* TASK PROMPT: Copy out exactly, from the entries that follow, the line holding "Given: Open Settings via the gear icon", the line holding "This screenshot has width=1023, height=614.", and all lines between them, but no pictures.

* RECORDS TO USE:
==*==

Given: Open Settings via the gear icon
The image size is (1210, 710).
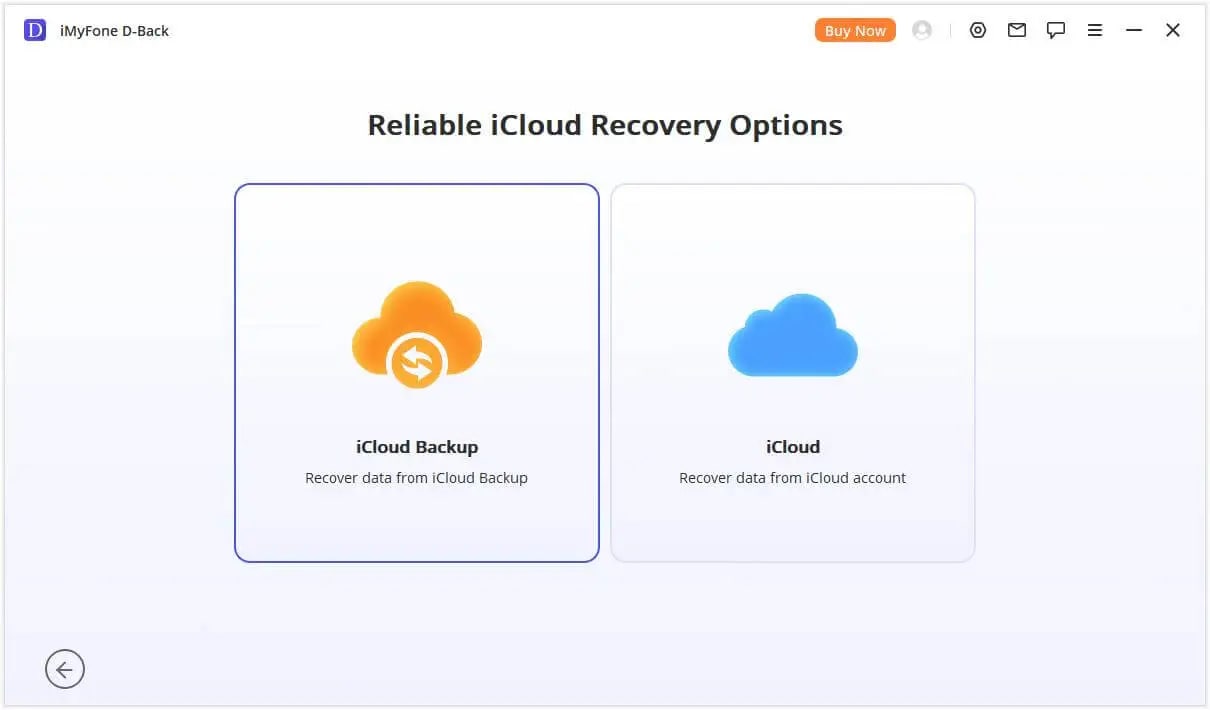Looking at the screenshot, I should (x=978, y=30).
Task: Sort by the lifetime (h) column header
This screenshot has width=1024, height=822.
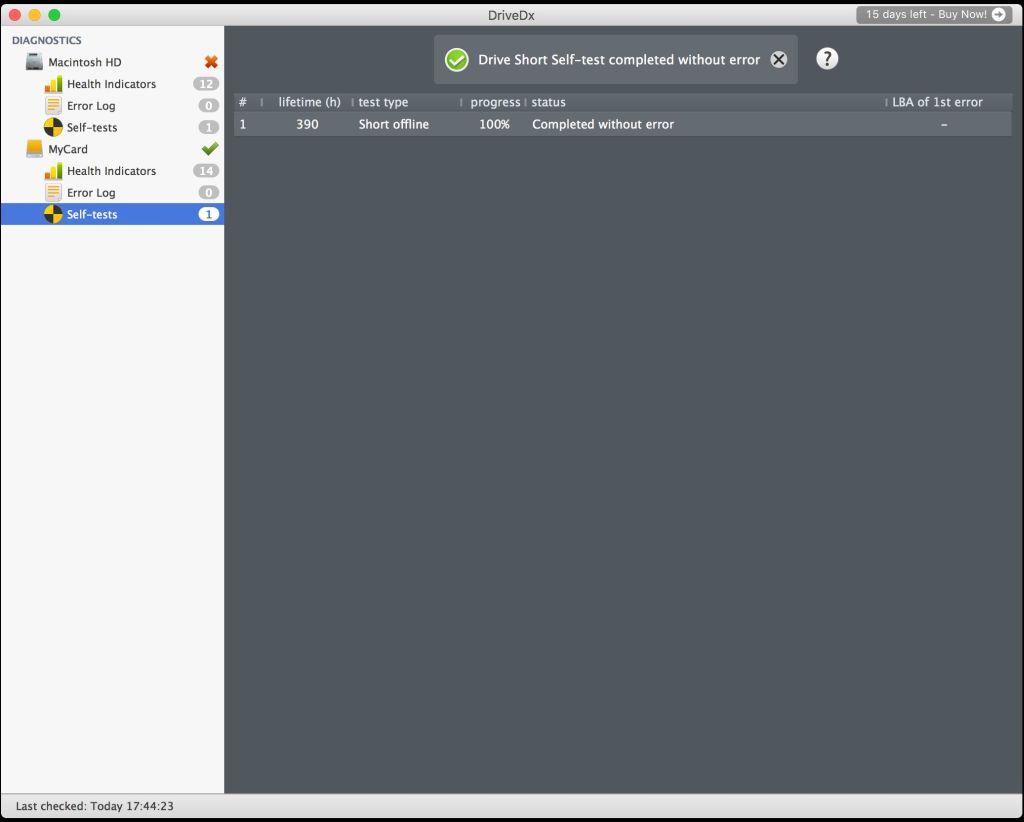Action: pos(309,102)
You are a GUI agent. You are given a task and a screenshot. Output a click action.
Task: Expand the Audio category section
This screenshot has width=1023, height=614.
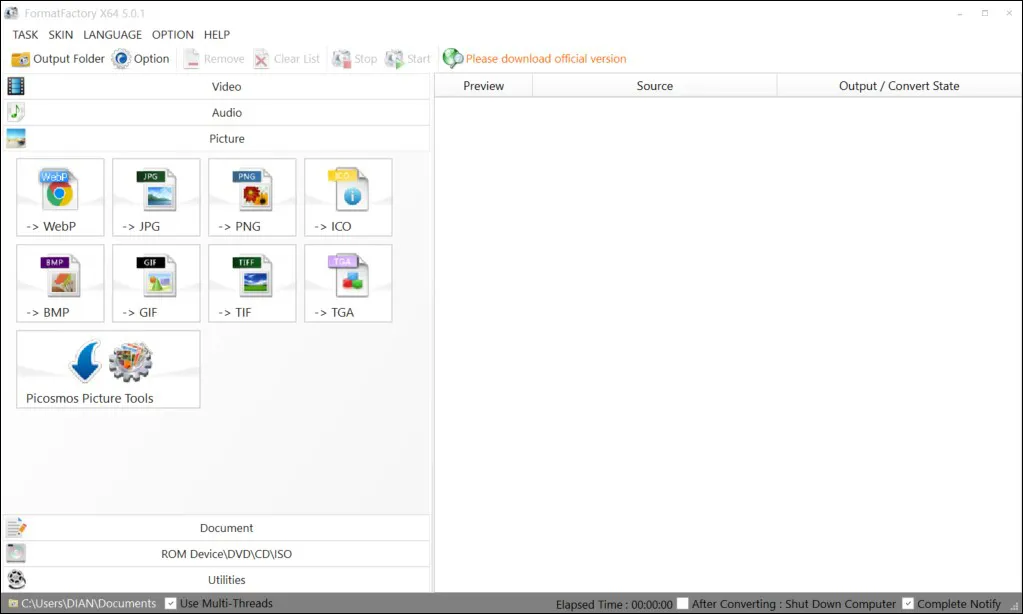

==*==

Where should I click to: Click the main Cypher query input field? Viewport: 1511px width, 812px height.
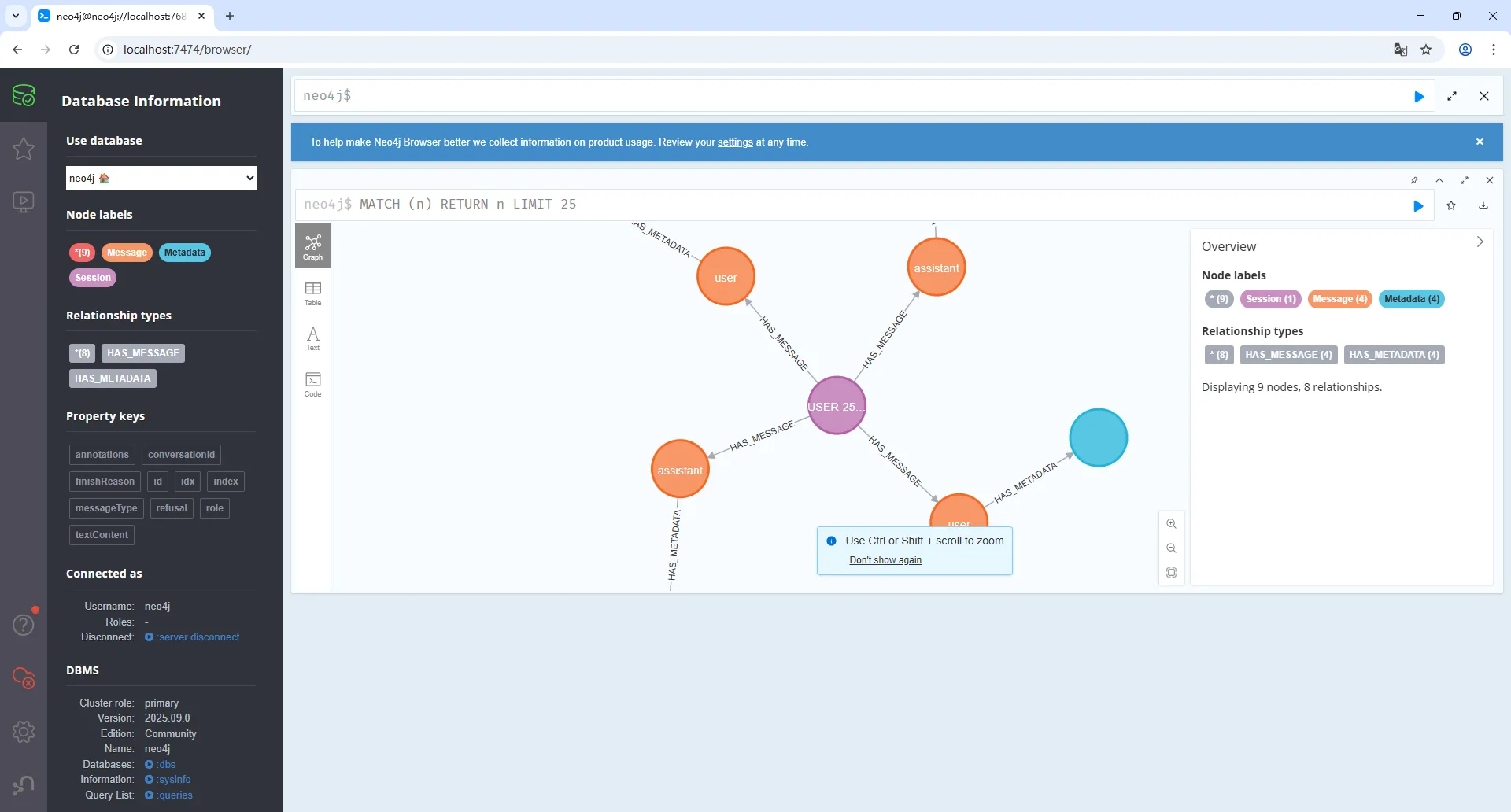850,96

==*==

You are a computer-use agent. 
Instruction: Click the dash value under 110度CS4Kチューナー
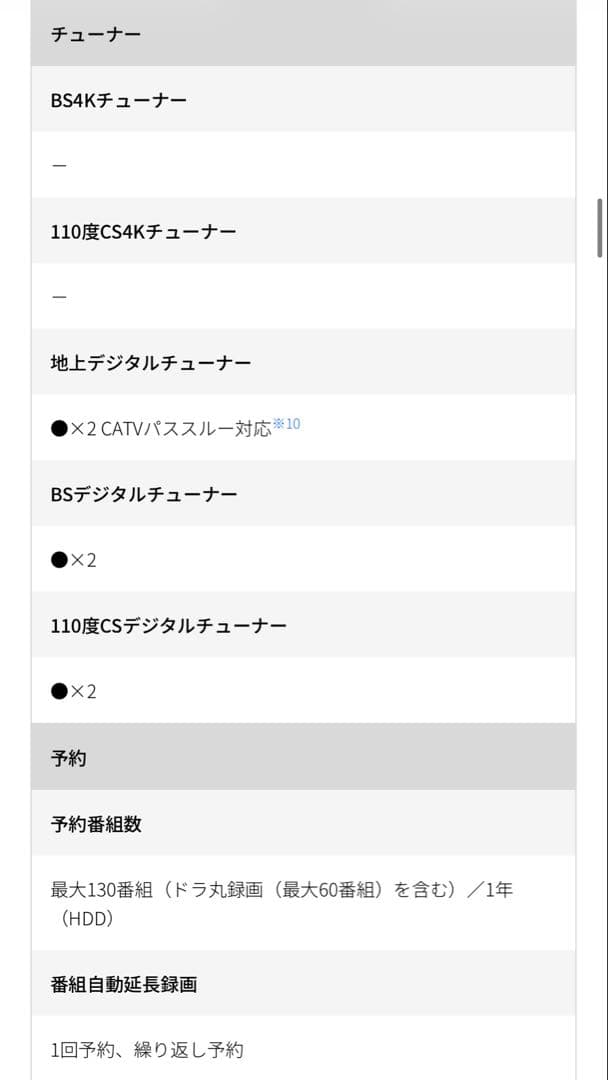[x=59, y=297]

==*==

* ANSWER BOX:
Given: Open Settings via the gear icon
The image size is (1210, 710).
Looking at the screenshot, I should (x=978, y=30).
Task: Sort by the lifetime (h) column header
This screenshot has width=1024, height=822.
Action: pos(309,102)
You are a GUI agent. You are given a task and a screenshot. Output a click action.
Task: Expand the Audio category section
This screenshot has width=1023, height=614.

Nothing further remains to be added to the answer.